These days, everyone is an expert on Afghanistan geography and politics, but
Iranian filmmaker Mohsen Makhmalbaf (The Peddler, Gabbeh) is only
mildly impressed. What took the world so long to intervene, he asked in a
recent Village Voice interview. He'd arrived in the USA on a break from
his extraordinary mission back home in Tehran: to get his government to offer
schooling to the hundreds of thousands of Afghan children in Iranian exile.
In the Voice, Makhmalbaf refused to side with any of the factions vying
to control Afghanistan; he doesn't trust anyone. Still, with the Taliban out of
power, things have improved mightily since he unveiled his muckraking
Kandahar at last May's Cannes Film Festival. Kandahar? We film critics
knew as much about that Afghan city as the Taliban did about Revere and
Quincy.
"The Buddhas had to be destroyed by the Taliban to get the world thinking about
Afghanistan," Makhmalbaf said at Cannes, "though a million people might die of
hunger in the next months. There have
been two-and-a-half-million
war-caused deaths, six million people have emigrated. Ten million women live
invisible under burkas." How, in those isolationist days
long before
September 11, could he stir
the world about Afghanistan through
filmmaking?
His answer had come to him from a visit by a young Afghan woman, Nelofer
Pazira, who had fled home with her family, making a 10-day journey on foot into
Pakistan. Resettled in Canada, she became a journalist in Ottawa. Makhmalbaf
explained, "She showed me a letter from a female friend who remained behind in
Kandahar stating, 'I'm thinking of suicide.' Miss Pazira said to me, 'I want to
find my friend. Mr. Makhmalbaf, would you follow us?' "
That's what he decided would be the subject of his film: the quest deep into
Afghanistan. Pazira would star, playing a version of herself renamed Nafas.
"I'm not an actress, I've never been in front of a camera," Pazira acknowledged
at Cannes. "But it's my story, me wanting to make a journey back home, to
return and help. I'm an Afghan and know and feel every pressure women there are
feeling. Women and children are the first victims in every war, and
devastatingly so in Afghanistan."
"There's an 800-kilometer border between Iran and Afghanistan," Makhmalbaf
said. "I was able to slip into Afghanistan for a week. However, I had to go
back into Iran to produce my film, which was shot about two kilometers from the
border. All the actors are Afghans, except for two Red Cross worker women and a
black doctor. He's an African-American who came to Iran 20 years ago, went to
Afghanistan to fight the Russians, and felt he hadn't achieved anything. What
was left for him was humanitarian action." (This actor, Hassan Tantai, has
since been accused, the London Guardian reports, "of being an Islamic
terrorist who assassinated an Iranian dissident in the US in 1980." American
authorities are investigating.)
The shooting? "There was no safety whatsoever, as the Taliban militants
terrorize people. We were forced to change sites every day. I myself had to
grow a longer beard and wear Afghan clothes. I was in danger of being kidnapped
by smugglers, though I didn't know it at the time. A problem was the lack of
cooperation of the Afghan community itself. The women, though living in Iran,
were under cover and not willing to participate in the film, and none of the
ethnic groups were willing to work together or be together. We offered to show
a video, since nobody had a concept of film, but we had difficulty with the
seating. We finally agreed to have different screenings for the different
ethnic groups.
"But the biggest problem was hunger. A group of famished Afghans had come
across the border, originally 40, but 20 died along the way. They were
animal-like in the desert. We discovered them when they shouted to us for help.

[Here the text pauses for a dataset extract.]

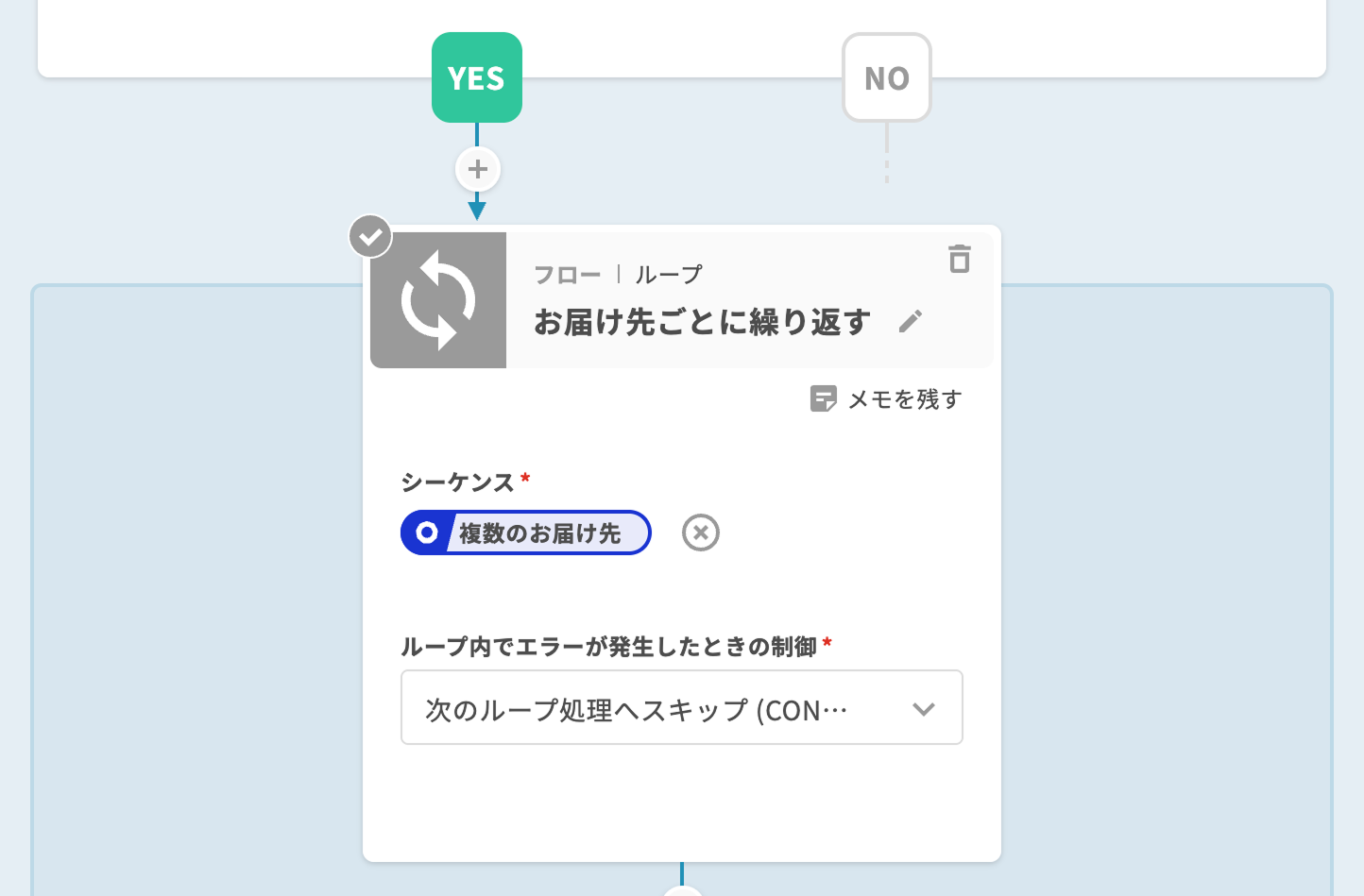
Task: Select the 複数のお届け先 sequence pill
Action: tap(539, 533)
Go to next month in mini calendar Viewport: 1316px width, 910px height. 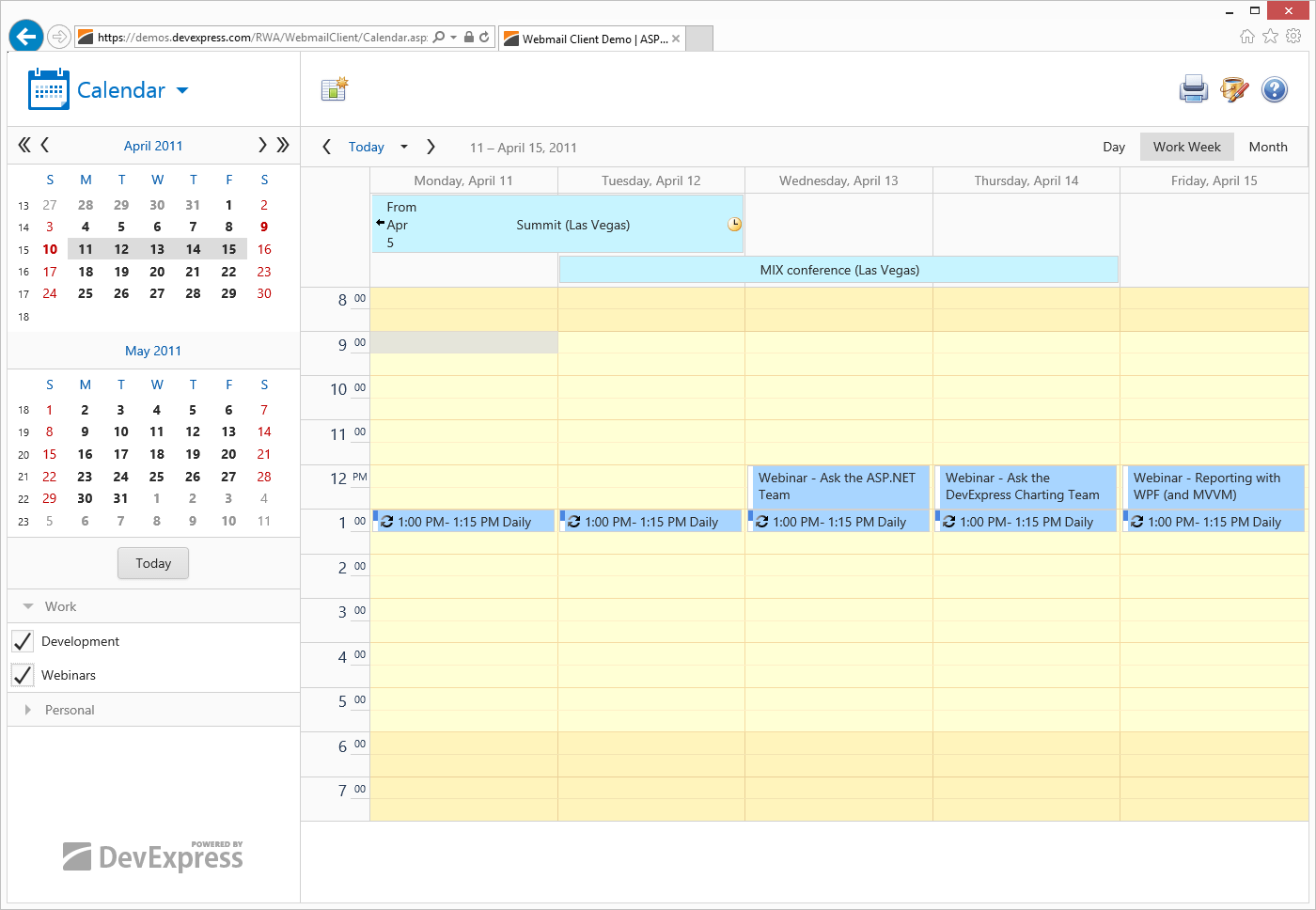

A sad scene -- and when the Iranian government discover people like them, they
are sent back."
Pazira added, "Being on the set, every day was a sad day, in which we came up
with a new story and a new face of misery. It was all quite devastating."
Nothing more so than the characters in the film minus limbs hobbling in the
desert as helicopters drop plastic legs to the lucky ones. These scenes,
ghastly and absurd, are only a bit of an exaggeration by Makhmalbaf. "I saw
food being parachuted down to people in Afghanistan with no feet, no legs,
because there are tens of thousands of land mines. What you see is real, though
I merged fiction with the reality."
And Pazira's suicidal childhood friend? "I haven't heard from her for a year,"
Pazira said, explaining that the Iranian film crew never achieved its goal of
pushing to Kandahar. "I do so wish that she is still alive."
Kandahar opens on Friday, April 5 at the Castle Cinema.